Logo, monogram, color system, typography, decorative motifs
Script logo lockup · "MP" monogram · Satin bow mark · Ornamental border system · Ivory card system for product labeling
The existing Mirror Palais website lacked clear category navigation, an intuitive product discovery flow, and the editorial visual weight the brand earned. The redesign addressed all three — through a new information architecture, elevated layout system, and a checkout experience that matched the brand's luxury positioning.
A new sitemap reorganized the navigation around five primary categories — Bottoms, Dresses, Shop In-Person, Collections, Tops — each with defined subcategory logic. The hierarchy was designed to reduce decision fatigue while surfacing the brand's strongest product categories first.
The redesigned homepage uses a 3×2 editorial grid to lead with product category imagery rather than campaign photography, giving new visitors immediate access to product browsing while retaining the brand's visual richness through full-bleed imagery and selective typography.
Category pages use a clean grid with generous white space and large product photography. Item close-up pages prioritize image surface area and minimize visual noise around the "Add to Cart" action — a deliberate UX choice informed by luxury retail benchmarking.
The checkout pop-up was redesigned as an elegant slide-in panel — a cart summary that preserves context, reduces drop-off at the final conversion step, and maintains the editorial feeling of the brand through restrained typography and ivory-toned UI elements.
A brand is not only what it puts on a screen — it's what it makes people feel in a room. The event concept extended the Mirror Palais brand into physical space: a curated experiential activation designed to deepen brand loyalty, generate organic social content, and make the brand's aesthetic unmistakable in person.
Event invitations were designed to arrive as compact mirrors — each one handwritten with "You've been invited" in Mirror Palais' signature script. The object itself became the first brand touchpoint, transforming a logistical detail into a collectible moment.
A dedicated dress try-on station allowed guests to wear pieces from the current collection and photograph themselves in a branded mirror environment — designed to generate high-quality organic social content while giving guests a personal relationship with the product.
Satin bows — a key element of the redesigned brand mark — were distributed as take-home souvenirs. The gesture created an ongoing brand presence beyond the event, making the bow motif synonymous with Mirror Palais in the minds of guests and their social audiences.
All cocktails were served in woman-shaped glassware, a deliberate nod to Mirror Palais' celebration of the female form — transforming a functional detail into a brand statement that guests were compelled to photograph and share.
Every element of the event was designed as a content opportunity: the mirror station, the sculptural glassware, the bow accessories. The activation was structured to generate brand impressions that would outlast the event itself through attendee-created content.
The event concept was designed around a single strategic premise: the most effective luxury brand marketing doesn't announce itself — it surrounds people with the feeling of the brand until that feeling becomes a memory.

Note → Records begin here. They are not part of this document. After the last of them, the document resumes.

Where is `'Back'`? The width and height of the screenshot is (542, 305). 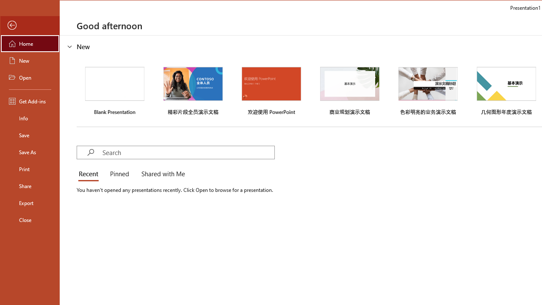
'Back' is located at coordinates (30, 25).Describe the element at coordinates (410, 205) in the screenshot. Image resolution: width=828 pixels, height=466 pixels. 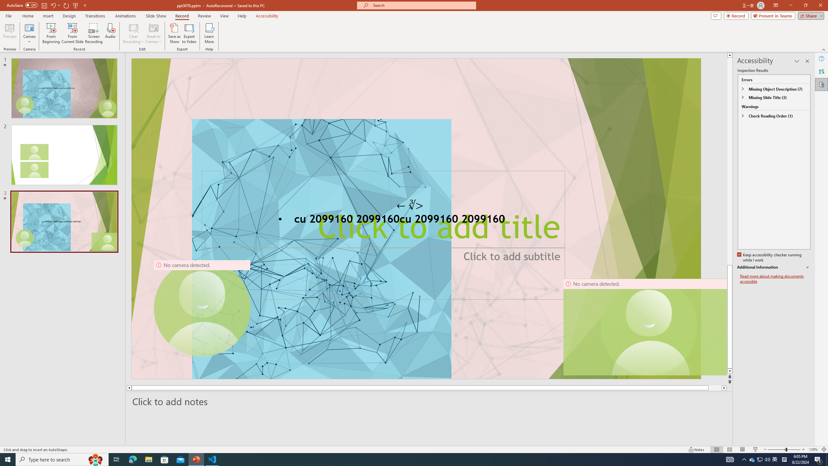
I see `'TextBox 7'` at that location.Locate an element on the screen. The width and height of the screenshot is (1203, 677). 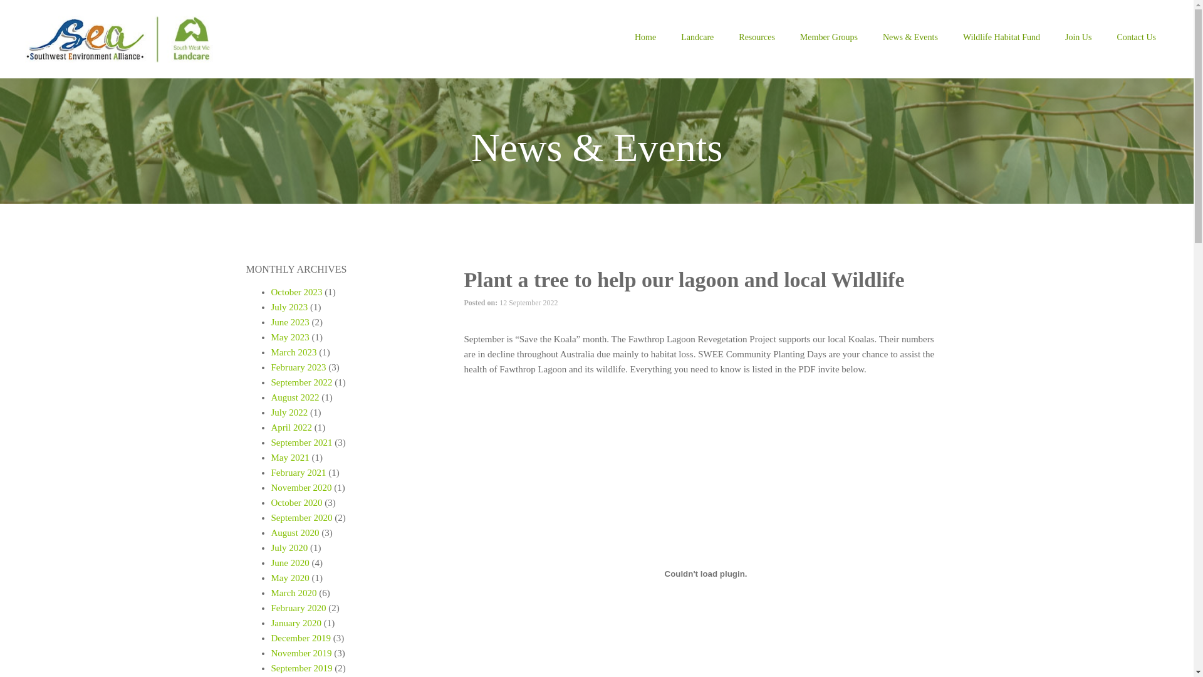
'February 2020' is located at coordinates (297, 606).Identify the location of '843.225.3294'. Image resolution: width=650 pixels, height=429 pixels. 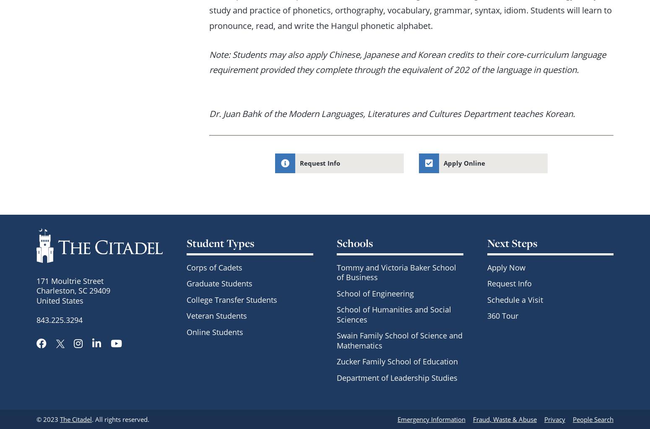
(59, 319).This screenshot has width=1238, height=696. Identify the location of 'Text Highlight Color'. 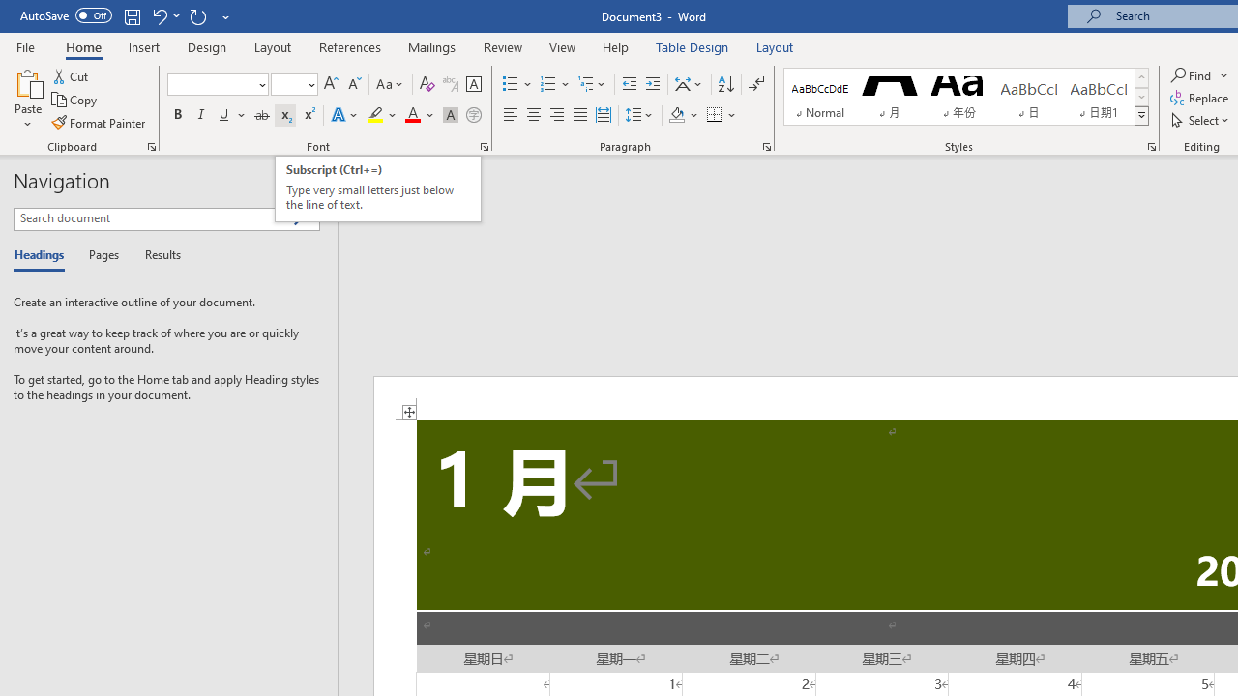
(382, 115). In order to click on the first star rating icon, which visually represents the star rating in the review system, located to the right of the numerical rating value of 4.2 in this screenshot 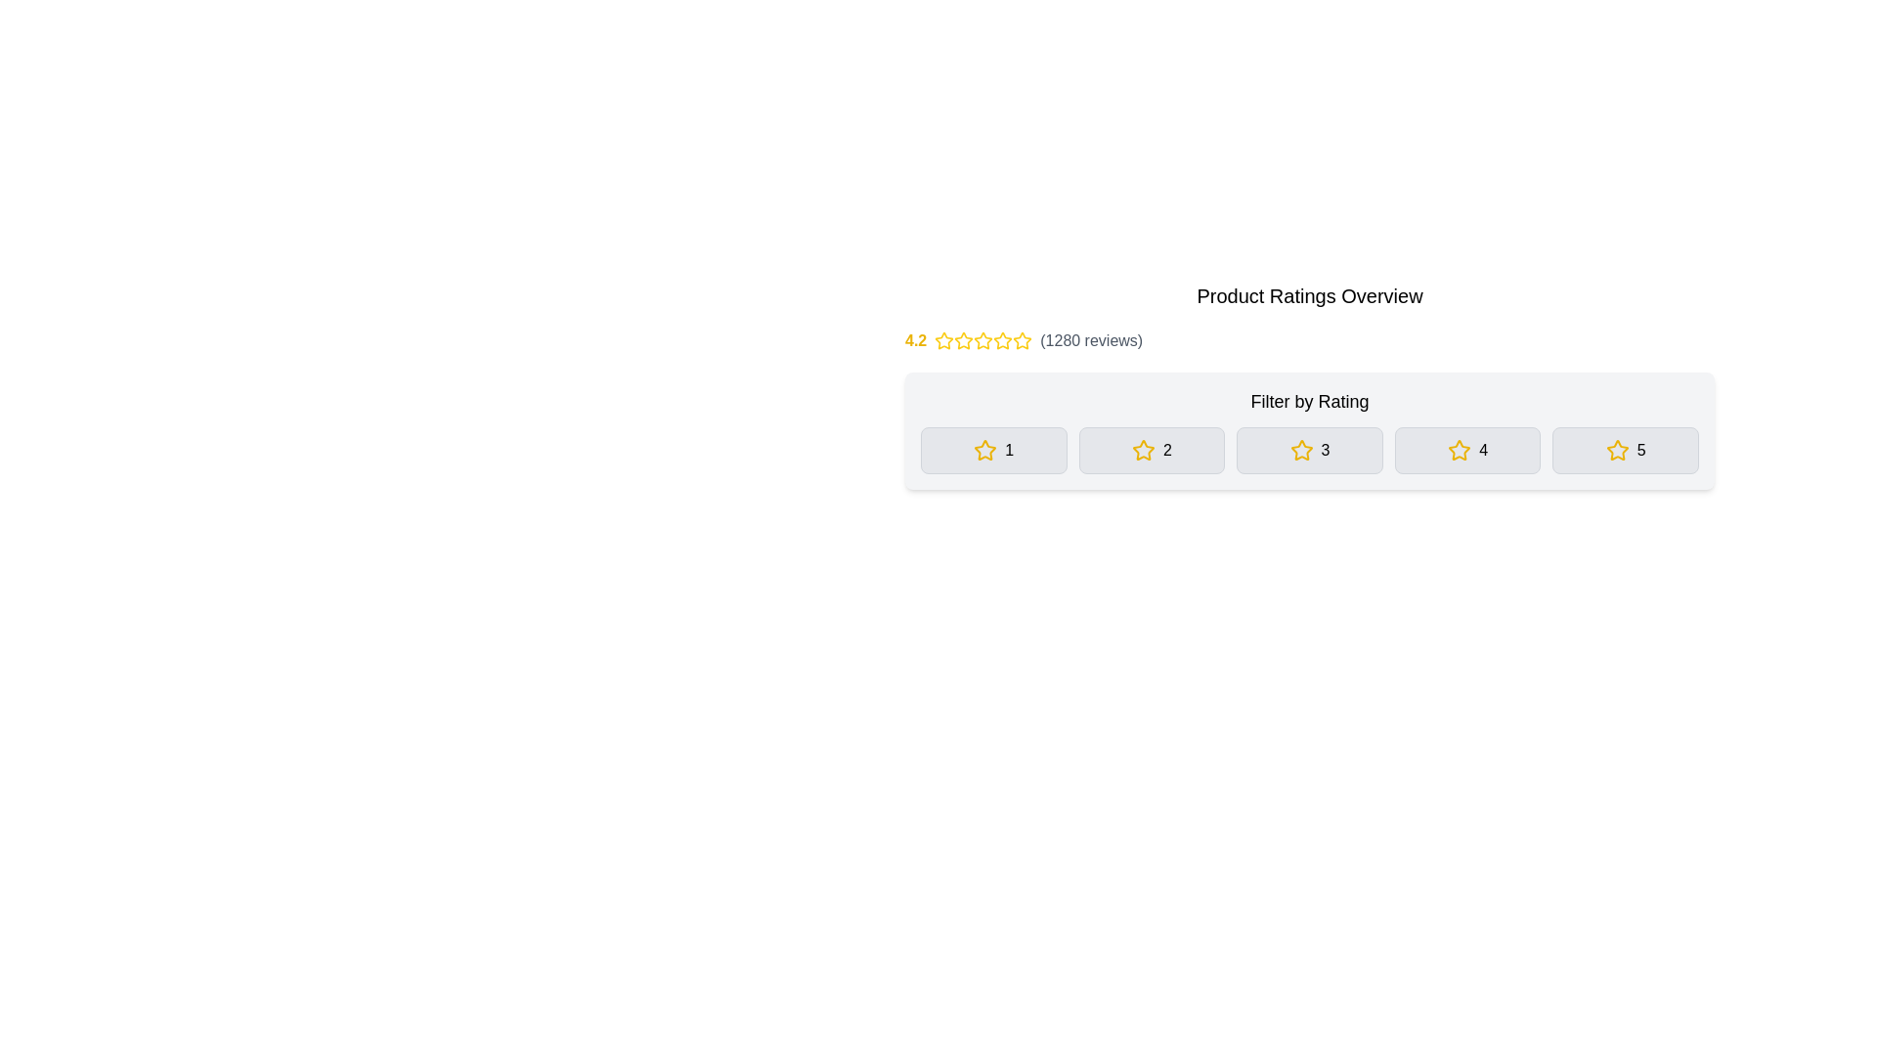, I will do `click(944, 339)`.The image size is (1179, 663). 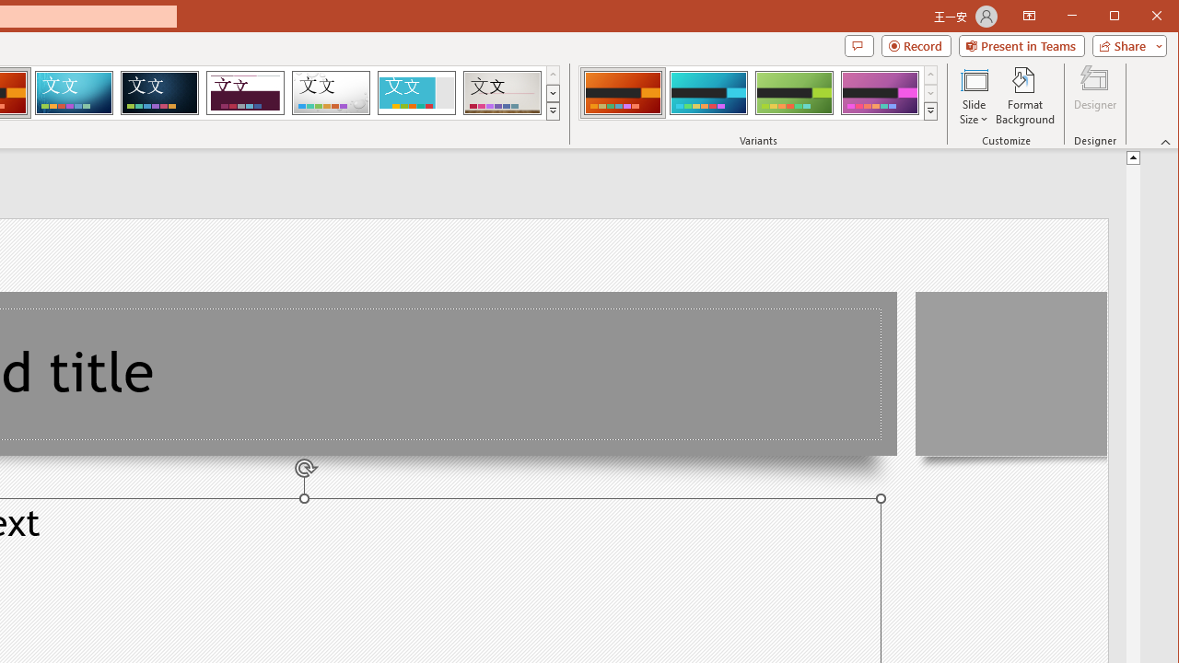 What do you see at coordinates (74, 92) in the screenshot?
I see `'Circuit'` at bounding box center [74, 92].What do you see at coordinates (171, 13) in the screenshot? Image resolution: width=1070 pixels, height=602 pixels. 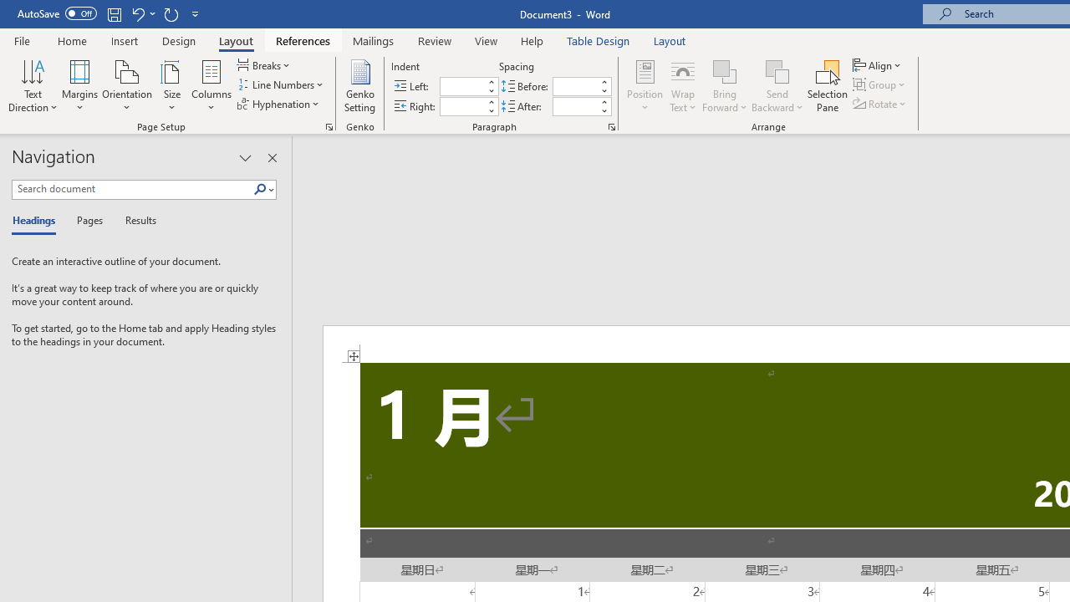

Logo system, monogram, decorative motifs, color palette, type hierarchy, usage guidelines
Sitemap, user flow, wireframes for homepage, category, product, and checkout pages
Campaign-ready visual components, editorial layout templates, brand photography direction
End-to-end luxury activation concept with invitation design, spatial experience, and content strategy
What this project reinforced is that brand redesign is as much archaeology as invention — the most important early work was identifying what Mirror Palais already was at its best, and designing a system around that essence rather than replacing it. The crimson, the femininity, the theatrical quality: those weren't problems to be solved. They were the foundation to build on. The redesign's job was to give those qualities sharper edges, clearer language, and a digital experience worthy of them.